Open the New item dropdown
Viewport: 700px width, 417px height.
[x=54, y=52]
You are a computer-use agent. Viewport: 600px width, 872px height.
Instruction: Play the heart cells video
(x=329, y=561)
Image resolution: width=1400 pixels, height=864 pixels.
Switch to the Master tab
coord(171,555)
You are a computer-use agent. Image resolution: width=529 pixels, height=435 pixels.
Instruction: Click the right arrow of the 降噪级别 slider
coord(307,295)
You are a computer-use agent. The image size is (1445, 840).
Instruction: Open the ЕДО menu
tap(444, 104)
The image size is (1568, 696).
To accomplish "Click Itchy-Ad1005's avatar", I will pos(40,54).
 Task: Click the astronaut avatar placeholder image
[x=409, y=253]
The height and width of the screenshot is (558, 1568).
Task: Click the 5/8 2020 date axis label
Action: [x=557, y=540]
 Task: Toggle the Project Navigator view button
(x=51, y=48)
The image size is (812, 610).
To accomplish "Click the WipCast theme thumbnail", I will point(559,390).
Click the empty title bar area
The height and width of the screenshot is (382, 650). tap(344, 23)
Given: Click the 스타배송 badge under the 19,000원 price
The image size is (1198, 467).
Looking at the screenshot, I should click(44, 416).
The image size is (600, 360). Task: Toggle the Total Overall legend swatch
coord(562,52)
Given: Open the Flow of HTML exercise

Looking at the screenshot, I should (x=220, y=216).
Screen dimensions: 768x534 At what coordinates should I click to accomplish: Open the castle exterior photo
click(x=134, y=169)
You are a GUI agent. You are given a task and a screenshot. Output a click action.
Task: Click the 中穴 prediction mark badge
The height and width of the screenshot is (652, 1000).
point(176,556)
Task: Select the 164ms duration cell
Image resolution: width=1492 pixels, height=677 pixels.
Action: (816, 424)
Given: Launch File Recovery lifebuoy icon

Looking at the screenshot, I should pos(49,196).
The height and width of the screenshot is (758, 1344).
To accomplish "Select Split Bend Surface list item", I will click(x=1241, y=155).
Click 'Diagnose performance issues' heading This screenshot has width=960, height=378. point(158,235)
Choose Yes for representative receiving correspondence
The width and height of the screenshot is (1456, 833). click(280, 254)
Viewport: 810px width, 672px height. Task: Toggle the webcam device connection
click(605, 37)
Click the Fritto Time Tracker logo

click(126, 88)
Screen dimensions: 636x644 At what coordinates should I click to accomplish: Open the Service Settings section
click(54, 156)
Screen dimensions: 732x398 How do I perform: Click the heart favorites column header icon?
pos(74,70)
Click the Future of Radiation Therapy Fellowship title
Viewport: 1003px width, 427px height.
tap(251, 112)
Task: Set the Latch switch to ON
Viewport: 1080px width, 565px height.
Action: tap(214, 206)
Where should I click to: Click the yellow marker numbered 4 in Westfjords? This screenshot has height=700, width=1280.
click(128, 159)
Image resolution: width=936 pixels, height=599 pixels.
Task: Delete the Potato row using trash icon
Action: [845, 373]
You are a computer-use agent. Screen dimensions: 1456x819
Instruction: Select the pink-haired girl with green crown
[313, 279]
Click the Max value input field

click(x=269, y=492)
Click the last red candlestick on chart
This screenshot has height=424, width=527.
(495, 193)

──────────

Required action:
Please give an exact copy of the entries above, from the line with "Instruction: Play the heart cells video" down to the line with "Task: Click the 中穴 prediction mark badge", inclusive, and nothing else.

Response to the exercise:
Instruction: Play the heart cells video
(x=329, y=561)
Image resolution: width=1400 pixels, height=864 pixels.
Switch to the Master tab
coord(171,555)
You are a computer-use agent. Image resolution: width=529 pixels, height=435 pixels.
Instruction: Click the right arrow of the 降噪级别 slider
coord(307,295)
You are a computer-use agent. The image size is (1445, 840).
Instruction: Open the ЕДО menu
tap(444, 104)
The image size is (1568, 696).
To accomplish "Click Itchy-Ad1005's avatar", I will pos(40,54).
 Task: Click the astronaut avatar placeholder image
[x=409, y=253]
The height and width of the screenshot is (558, 1568).
Task: Click the 5/8 2020 date axis label
Action: [x=557, y=540]
 Task: Toggle the Project Navigator view button
(x=51, y=48)
The image size is (812, 610).
To accomplish "Click the WipCast theme thumbnail", I will point(559,390).
Click the empty title bar area
The height and width of the screenshot is (382, 650). tap(344, 23)
Given: Click the 스타배송 badge under the 19,000원 price
The image size is (1198, 467).
Looking at the screenshot, I should click(44, 416).
The image size is (600, 360). Task: Toggle the Total Overall legend swatch
coord(562,52)
Given: Open the Flow of HTML exercise

Looking at the screenshot, I should (x=220, y=216).
Screen dimensions: 768x534 At what coordinates should I click to accomplish: Open the castle exterior photo
click(x=134, y=169)
You are a GUI agent. You are given a task and a screenshot. Output a click action.
Task: Click the 中穴 prediction mark badge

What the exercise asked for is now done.